[Your goal]: Return each line of the items below that contains the string "width". Case counts.

[Data supplied]:

▶

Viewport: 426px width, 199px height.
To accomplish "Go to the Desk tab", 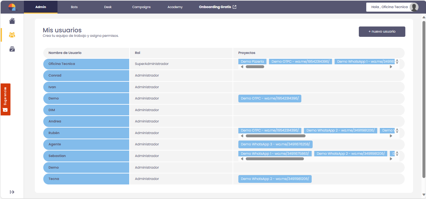I will coord(108,7).
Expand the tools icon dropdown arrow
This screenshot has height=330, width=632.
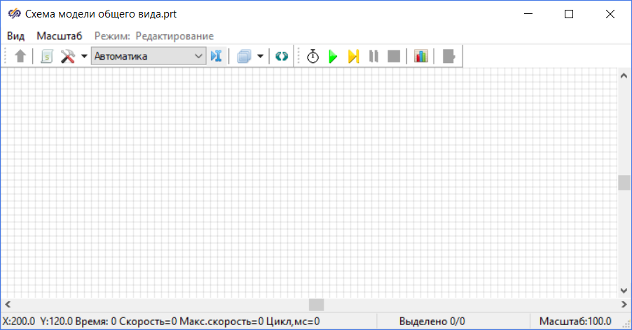pos(83,57)
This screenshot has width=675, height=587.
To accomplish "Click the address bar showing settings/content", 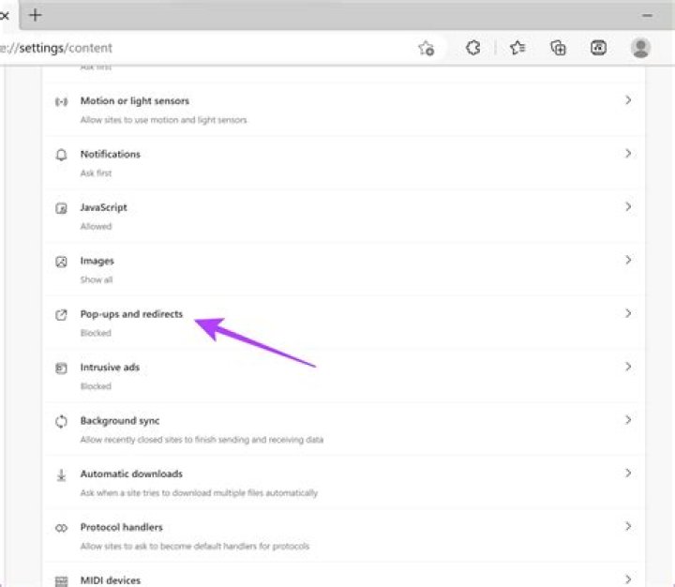I will 188,48.
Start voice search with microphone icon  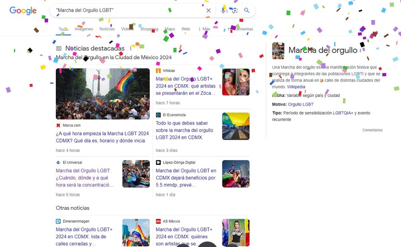[223, 10]
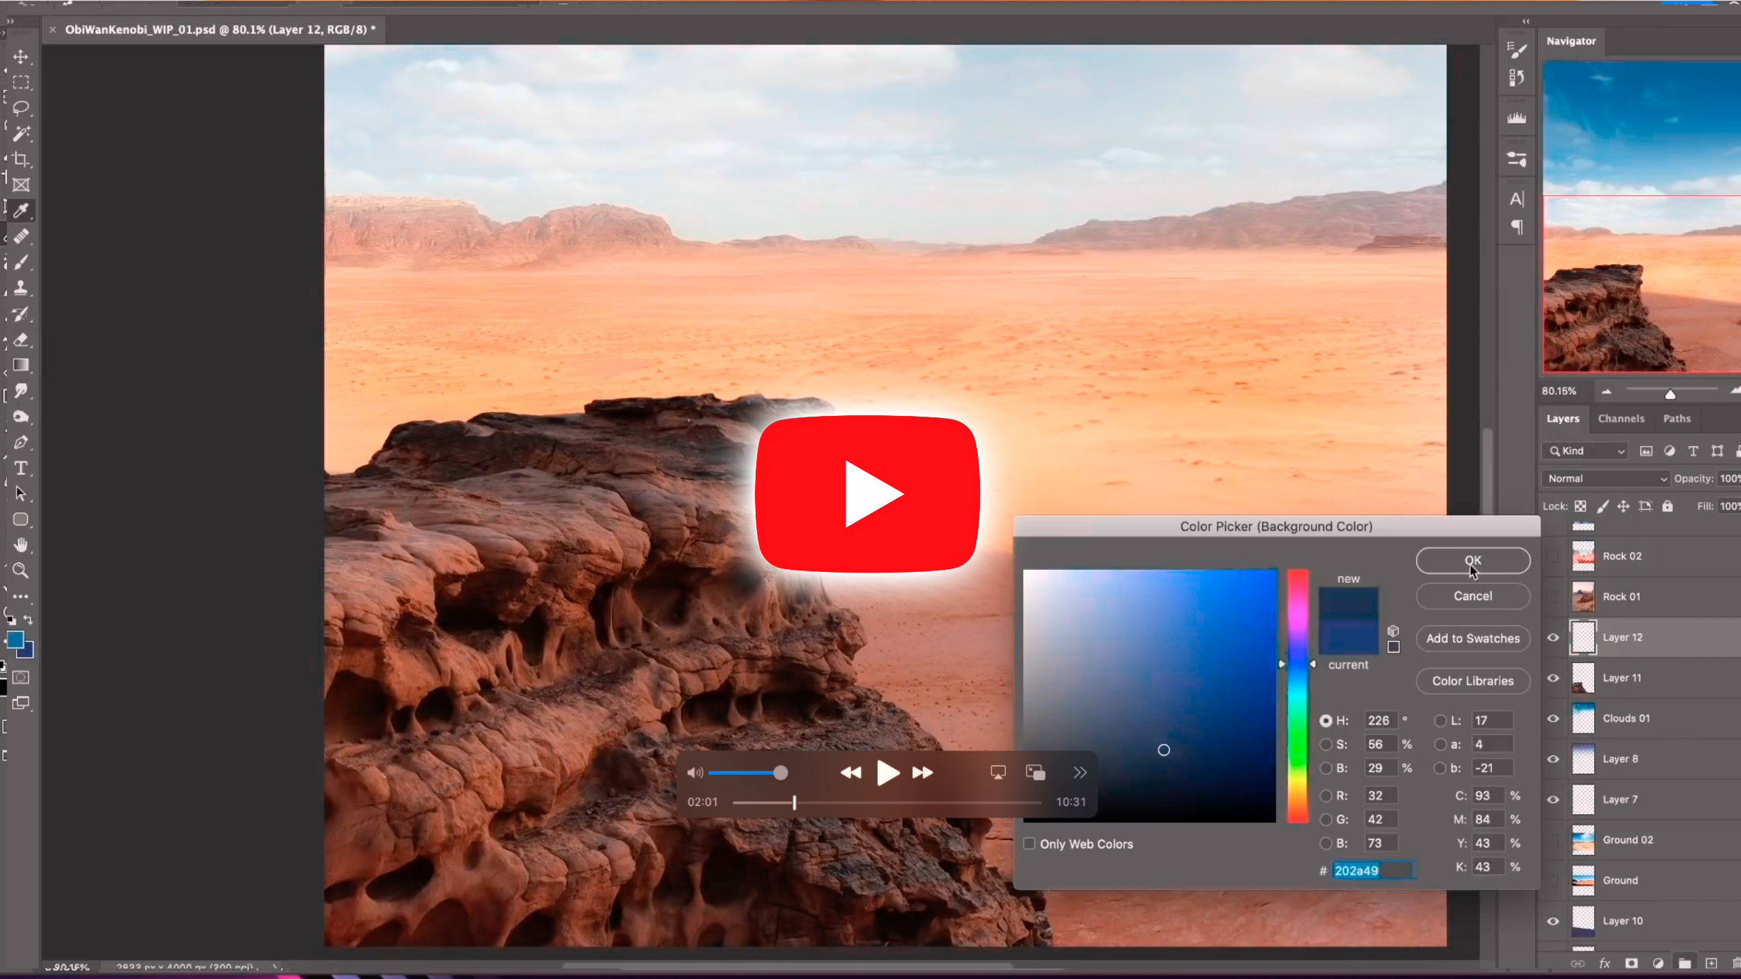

◀

[Task answer]:
Viewport: 426px width, 199px height.
This screenshot has height=330, width=632.
This screenshot has width=675, height=587.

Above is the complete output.